Une amélioration des conditions d’information auprès des professionnels et des usagers est indispensable. Voire une incitation assez ferme en direction des professionnels pour s’assurer de l’information diffusée (contenu) avec, pourquoi pas, un support écrit spécifique à remettre à l’usager.
On pourrait imaginer une plaquette ou flyer, déclinés en 3 phases chronologiques et qui aborderaient les risques spécifiques que l’usager peut rencontrer : la phase d’initiation du traitement, la phase de relais vers un médecin de ville avec des informations sur les interactions avec d’autres molécules, et en dernier lieu, la phase d’arrêt et/ou reprise du MSO ou d’une consommation associée d’opiacé.
Supports à délivrer soit par le primo-prescripteur, le médecin-relais, le pharmacien ou les associations de RDR ou d’usagers.
La question des risques encourus par des personnes naïves aux opiacés pourrait systématiquement figurer pour les 3 phases évoquées ainsi que les conséquences morales et pénales pour celui qui fournirait la molécule.
Reste deux éléments moins politiquement corrects à aborder.
D’une part, la formation des prescripteurs (que je m’abstiendrais de commenter ici).
D’autre part, la notion de relation thérapeutique.

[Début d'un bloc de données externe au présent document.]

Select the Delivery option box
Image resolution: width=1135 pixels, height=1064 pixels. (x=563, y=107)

En effet, la négation de la part des professionnels vis-à-vis des demandes de diminution de posologie sont, en grande partie, à l’origine du stockage et parfois de la revente.

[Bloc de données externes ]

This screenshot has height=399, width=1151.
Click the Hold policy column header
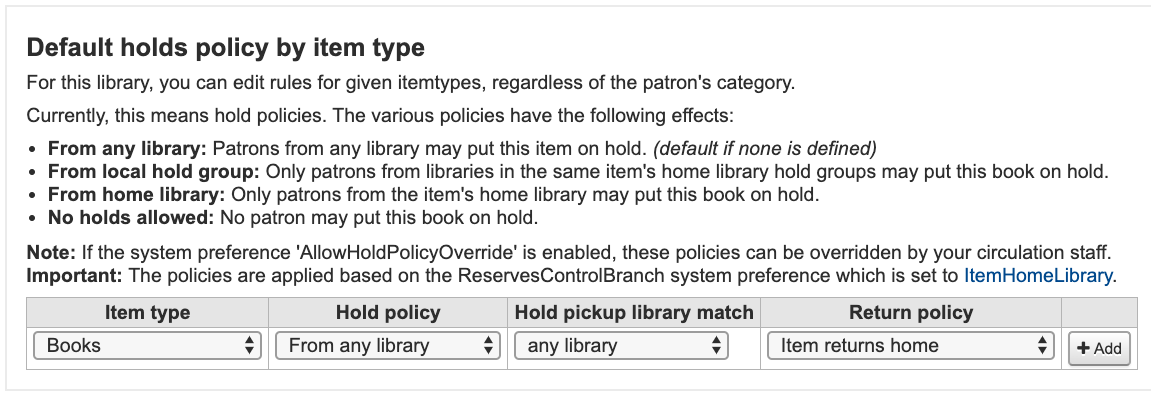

Rappelons que, dans la grande majorité des cas, remettre à son prescripteur une quantité de méthadone non utilisée équivaut à prendre le risque de sanction ou au moins à détériorer la relation patient prescripteur.
Accompagner l’usager dans ses tentatives de diminution, d’arrêt, de ré-augmentation de posologie ou de reprise du traitement n’est pas si terrible ! La question doit être posée ?
Ne pas accompagner l’usager dans son projet thérapeutique (diminution ou arrêt de traitement) au simple motif que cela reviendrait à lui faire courir un risque de reprise d’opiacé, d’overdose ou tout simplement de rompre l’équilibre que le prescripteur juge bon pour lui, ne revient il pas à faire prendre le risque d’une auto-médication propice à l’échange, le revente, le dépannage, avec en ligne de mire le risque d’une surdose ou d’un mésusage pour un malheureux destinataire ?
Je pense réellement que cette question doit être ré-étudiée et intégrée dans le contenu des formations dispensée par tous.
Quant aux situations de comorbidité psychiatrique, je ne m’étendrais pas sur le sujet tant la situation des patients et/ou usagers souffrant de pathologies psychiatrique devient aberrante.